Conclusions: Numerical Simulations and Experimental Data

Figures 42 and 43 present the calculated and desired acceleration power spectral density of the platform. These figures indicate that the overall technique, going from a desired acceleration power spectral density profile to a controller position profile, does provide the desired effect – providing an experimental acceleration power spectral density that estimates the desired profile. However, note that the overall acceleration response between 4 Hz to 5 Hz is lower than at the lower frequencies. This is due to the controller limitation of only being able to move the table to a position every 30 milliseconds. A faster position table controller would allow more energy at the higher frequencies and enable a better fit to the ideal acceleration power spectral density profile. Also, note the variability of the experimental acceleration response. Longer sampling times (e.g., much greater than 5 minutes) and additional input signal variation (e.g., position signals longer than 130 seconds) would be needed to obtain a smoother acceleration power spectral density.

Tables 4, 5, and 6 and Figures 44 and 45 present data on the number of times the steel ball (i.e., the impactor) made contact, or the number of hits, with either end block A or B (see Figure 38). From these tables and figures, it is clear that the numerical model of the system does provide the same type of behavior of the real system, especially when the distance between end blocks is such that many hits occur per minute; however, a few differences can be noted. First, from the data tables, it is clear that for the numerical simulations the number of hits on the end blocks are nearly the same between A and B for each time period of evaluation; however, from the experimental data, the number of hits on the end blocks tend to be different. This is most likely attributed to the

construction of the experimental test assembly. Although care was given to ensure the steel rails were straight and level, in actuality, the rails were slightly bent (in both longitudinal and transverse directions); therefore, preventing a truly level set of rails with a constant separation distance on which the steel ball could travel.

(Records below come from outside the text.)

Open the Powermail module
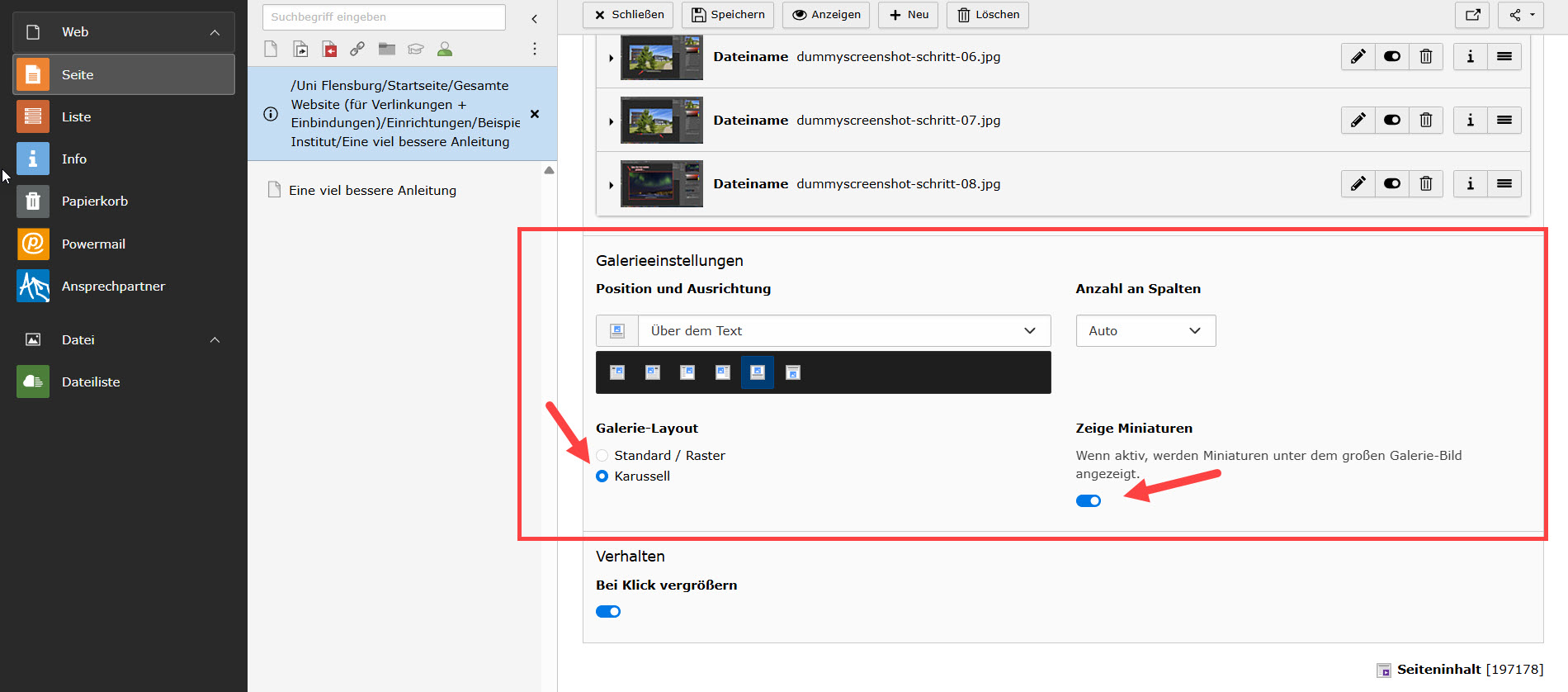This screenshot has height=692, width=1568. click(x=93, y=244)
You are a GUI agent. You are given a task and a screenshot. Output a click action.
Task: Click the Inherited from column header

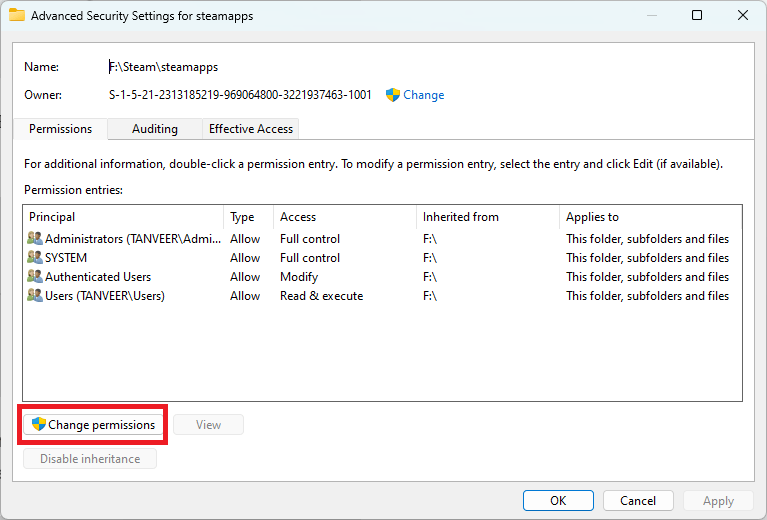[488, 217]
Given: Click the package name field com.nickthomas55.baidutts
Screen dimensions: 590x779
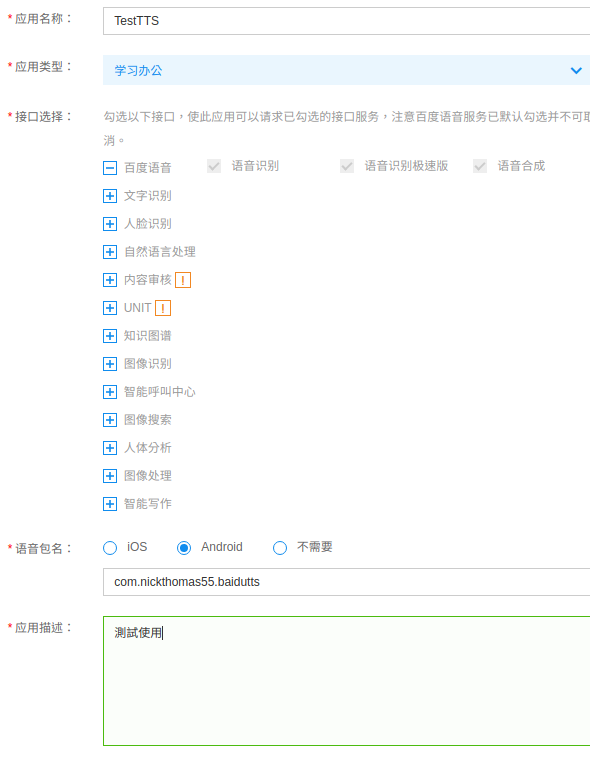Looking at the screenshot, I should point(347,582).
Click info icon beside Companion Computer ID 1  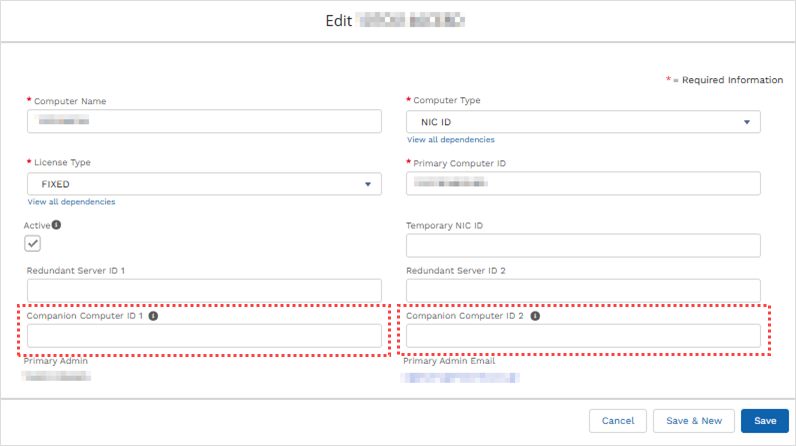[154, 316]
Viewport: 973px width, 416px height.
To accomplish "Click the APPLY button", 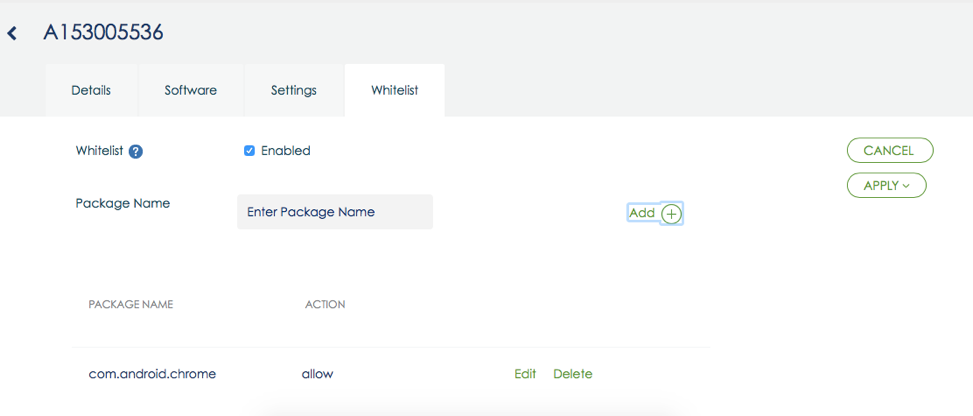I will click(x=887, y=185).
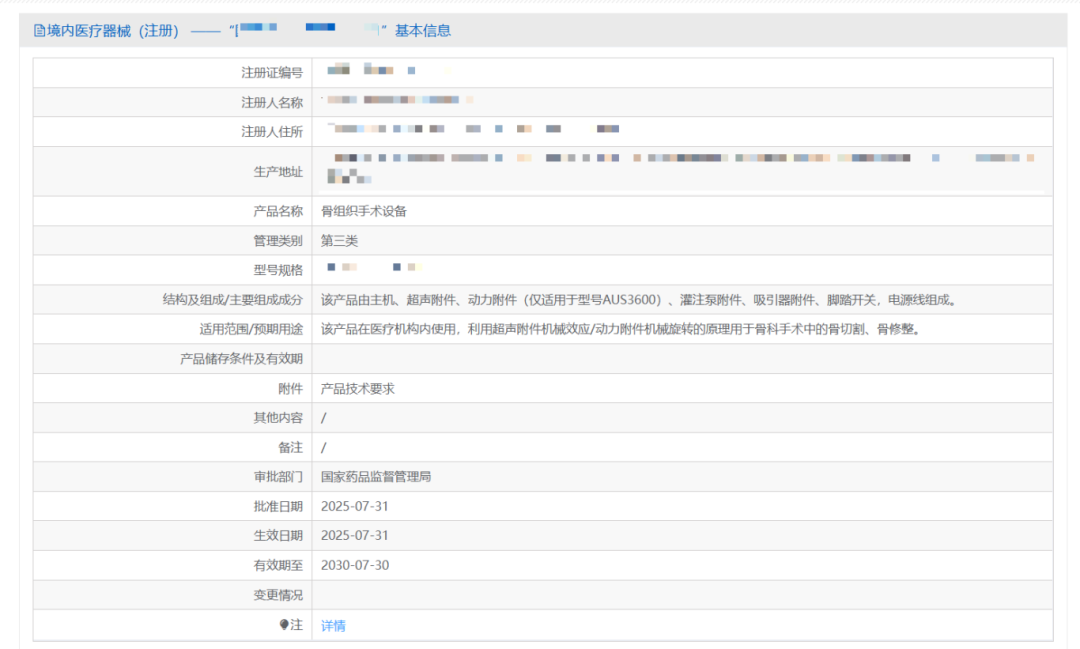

Also, note that the numerical simulations actually predicted a lower hit count than was measured. This is most likely attributed to how the impactor contact with the end blocks was modeled in the simulations. First, it was assumed that the impact between the steel ball (impactor) and the end blocks was perfectly elastic (i.e., no kinetic energy was lost during the impact – a coefficient of restitution of 1.0). Clearly, in actuality this type of impact is not physically possible and that some energy during the impact must be lost to the system. Secondly, to help with numerical stability, it

was assumed that the steel ball would “stick” to the end blocks (i.e., have the same position and speed as the impacting end block) if the steel ball’s speed after an impact with an end block was nearly zero and the end block was accelerating in a direction towards the opposite end block. The steel ball would then be “released” from the end block once the end block started to accelerate in a direction away from the opposite end block, either transitioning from a positive to a negative acceleration, or transitioning from a negative to a positive acceleration. Without the “stick” to the end block assumption, the tolerances of the ordinary differential equation solvers would, in some impacts, allow the steel ball to move through the end blocks, ending up on the opposite side of the end block, which is clearly not physical. However, the tolerances chosen to implement the “stick” assumption may have been set too large (i.e., the speed of the steel ball after impact was too high to “stick”); therefore, causing a lower simulated number of hits with the end blocks.

Finally, the largest factor in the discrepancy between numerical simulation and experimental results was most likely how the dynamics of the end blocks contributed to the overall response of the steel ball. It was assumed that the duration of the impact was of such short duration that the dynamics of the end blocks were negligible (i.e., the end blocks act as rigid walls during the impact). It was also assumed that the dynamic response of the end blocks after each impact would dissipate (become negligible) before another impact could occur, and it was assumed that the ground motion did not excite the dynamics of the end blocks. Through observation of the test assembly, it was easy to verify that the ground motion (platform motion) did excite the end blocks; however, the overall effect of the dynamics of the end blocks could not be easily verified by direct observation. So, the modeling assumptions of the impact dynamics between the steel ball and the end blocks most likely had a large effect on the number of simulated hits being less than actually measured.

Another possible contributor to the differences in the numerical and experimental results may be due to the dynamics of the position table foundation and of the raised platform. It was assumed in the numerical simulations that the dynamics of both the foundation and the raised platform could be neglected; however, in the experimental acceleration results, high frequency dynamics from the platform and foundations could actually be observed.